Com o JC o Homem alcançou a sua maioridade e plenitude (transformação do velho Adão no novo Adão), tendo de se regenerar a partir de dentro, numa caminhada do Jesus para o Cristo. No cadinho da nossa vida teremos de expulsar o lixo, aquilo que nos impede de resplandecermos a divindade.

 

Quem entra na relação com JC encontra-se na fonte da vida que é o Paráclito, passando este a agir nele. JC quebrou os muros do eu para mergulhar no nós, na divindade, onde cada pessoa assume a consciência de todas as pessoas numa imanência transcendente (corpo místico e realidade trinitária).

 

António da Cunha Duarte Justo

Teólogo e Pedagogo

 

(1)                 Para Marcos o acesso a Jesus Cristo só é possível mediante uma mudança radical de atitude e mentalidade, uma visão espiritual (ver com o olho de Deus) porque, num mundo que vive sobretudo de exterioridades e da afirmação pelo contrário, a identidade do Messias encontra-se oculta, precisando duma pedagogia especial, duma iniciação (catarses do intelecto e da prática) para se poder chegar a ela (evolução do Adão velho para o novo Adão). O JC encontra-se na intimidade do céu com a terra, por isso é preciso subir ao céu para poder compreender a terra. Os discípulos, ainda mal iniciados, discutiam acerca do céu e da terra mas principalmente a nível de intelecto e da velha mentalidade (olho do domínio) sem a “vivência” da fé que parte da intimidade/unidade (reino de Deus) e não da divisão.
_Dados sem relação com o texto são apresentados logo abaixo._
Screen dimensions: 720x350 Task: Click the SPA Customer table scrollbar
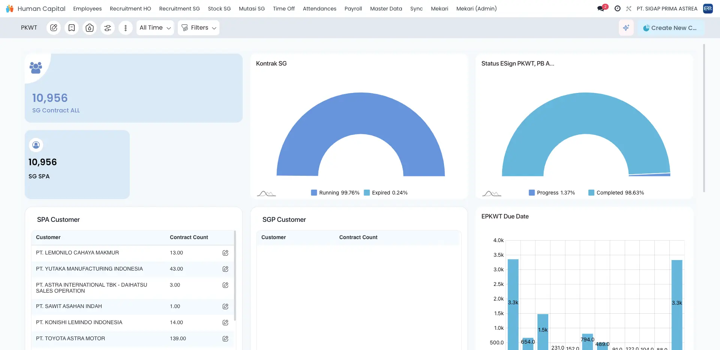pos(235,275)
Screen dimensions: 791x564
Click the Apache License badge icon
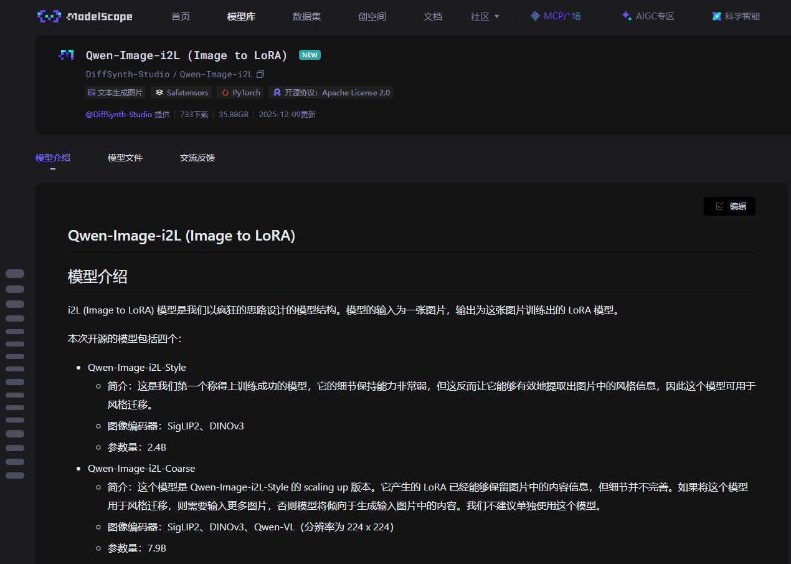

(2)                 Resumindo: A mentalidade semita de estrutura autoritária tribal representada num Deus distante e legalista (Moisés, AT) com a subjacente concepção de Homem escravo, objecto de salvação, é contrariada pela nova atitude judaica expressa no JC que reconhece em Deus o pai e em cada Homem um filho de Deus e como tal sujeito de salvação; esta mundivisão desautoriza as instituições e as leis que se afirmem no sustentáculo da velha mentalidade. Esta nova consciência de ser e estar no mundo é de tal modo revolucionária que levou os historiadores a considerar o JC como eixo da História. De notar que apesar de 2000 anos passados ainda prevalece nas pessoas e nas instituições a velha mentalidade. A “democracia de filhos de Deus” em que cada Homem é realmente “príncipe herdeiro”, continua, duma maneira geral a ser uma utopia cristã.

(3)                 Deus não encarna num livro, numa língua, numa cultura mas no Homem. O centro do acontecimento não está na Bíblia, no Corão, no Templo, na nação, no costume, no chefe mas no Homem, filho de Deus. A lei, a tribo, a nação, a cultura não podem subordinar o Homem individual. Cada ser humano, como filho de Deus faz parte duma realidade maior! A sua dignidade é intocável (Daqui os direitos do Homem). A incarnação/inlibração de Deus no Corão constitui um retrocesso histórico; por isso continuam a subjugar o Homem à sua cultura. Com JC a referência de pensamento religioso passa a ser uma pessoa e não um abstrato, um constructo. O organigrama de pensamento e social tem de ser elaborado ao contrário, pondo a pirâmide ao contrário. Pensar o eu a partir do nós, do nós divino.